Endo (inside) venous (vein) ablation (destruction) is a newer technique that replaces the surgical stripping of a nonvisible feeder vein. The vein's inner lining is treated with heat that causes the vein to clot and then seal shut. With its feeder vein gone, the surface varicose veins will then shrink and sometimes even disappear.

The Procedure
Controlled heat is delivered to the inner vein wall by direct contact with a 3" long miniature heating coil. This coil is mounted on the end of a thin plastic tube that slid into the vein through a tiny incision. The precise location is confirmed by ultrasound, and the vein is numbed with a local anesthetic. Radiofrequency energy provides the heat source. This type of ablation is called the VNUS Closure procedure, named after the manufacturer of the system. A laser can also be used as the heat source, but Dr. Mueller feels that the current VNUS system has more advantages.

Following the procedure, mild discomfort in the area of the treated vein can occur, but significant pain is quite unusual. Patients sometimes report a pulling like sensation in their inner thigh for a short time. Prescription pain medicine is prescribed, but for most patients, ibuprofen is all that is necessary. Dr. Mueller checks the treated vein with ultrasound in a few days and again in a few weeks. Many patients return to work in a day or two, but all should refrain from running or vigorous activity for three weeks. A support hose is worn during the day for two weeks, and daily walking for twenty to thirty minutes is recommended. The varicose veins will begin shrinking immediately and will continue to improve for several months. Varicose veins not originating from the sealed feeder vein will need to be treated with other techniques.

Endovenous ablation is an invasive destructive procedure, and like all surgical procedures, carries a risk of bleeding, infection, allergic reactions to medicines, abnormal blood clots and damage to neighboring tissue. Although these risks have been reported, in Dr. Mueller's extensive personal experience, they are quite rare or have never been seen.

Ligation and stripping of the saphenous vein has been the surgical treatment standard for many years mostly because it was the only treatment available that offered a possibility of a cure. The saphenous vein was pulled out through an incision in the groin and at the ankle.

Why does ligation and stripping have a bad reputation?
This operation was designed before the invention of ultrasound, and wrongly assumed that all varicose veins came from one deep feeder vein, the saphenous vein. Without preoperative ultrasound mapping, large incisions were sometimes necessary to find the vein, which was then removed in its entirety rather than only the abnormal section. The visible varicose veins were then removed through cuts an inch or longer. The consequences were disfiguring with sometimes painful scars and recurrent varicose veins as other feeding sources were never identified and eliminated. These results were quite frustrating both for patients and surgeons, and the bad reputation was well deserved.

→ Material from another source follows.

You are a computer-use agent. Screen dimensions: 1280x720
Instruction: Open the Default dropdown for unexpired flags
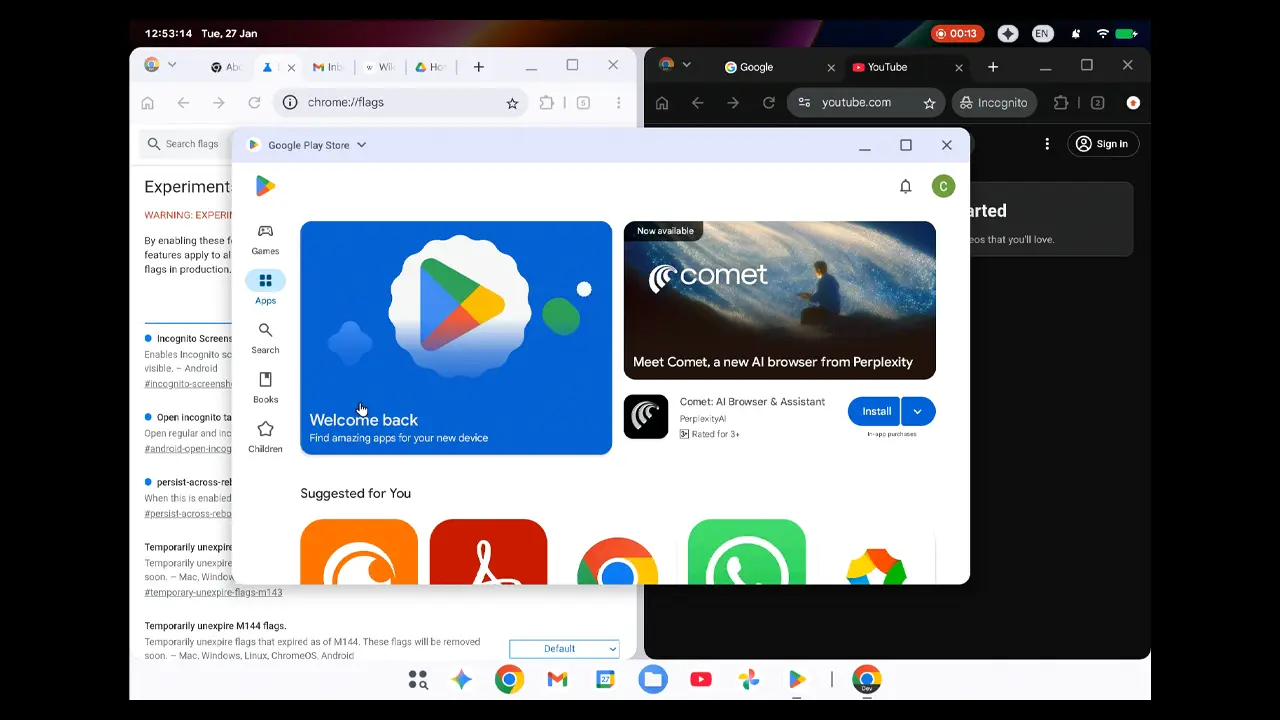(564, 648)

Why does Dr. Mueller still perform ligation and stripping?
Saphenous veins that are significantly enlarged, located close to the skin or have an unusual anatomic course may be better treated with surgical removal than endovenous ablation. All of Dr. Mueller's treatment recommendations are individualized to provide all patients with the best possible result with the least pain and quickest recovery.

How is Dr. Mueller's technique different and improved?
By employing preoperative colorflow ultrasound testing and mapping, only the abnormal parts of the saphenous vein are removed. The incisions are kept much smaller as the ultrasound allows Dr. Mueller to make skin markings directly over the targeted veins. Dr. Mueller will combine ligation and stripping with removal of all larger visible varicose veins with refined phlebectomy techniques and, at the same time, will identify and eliminate all other significant feeder veins.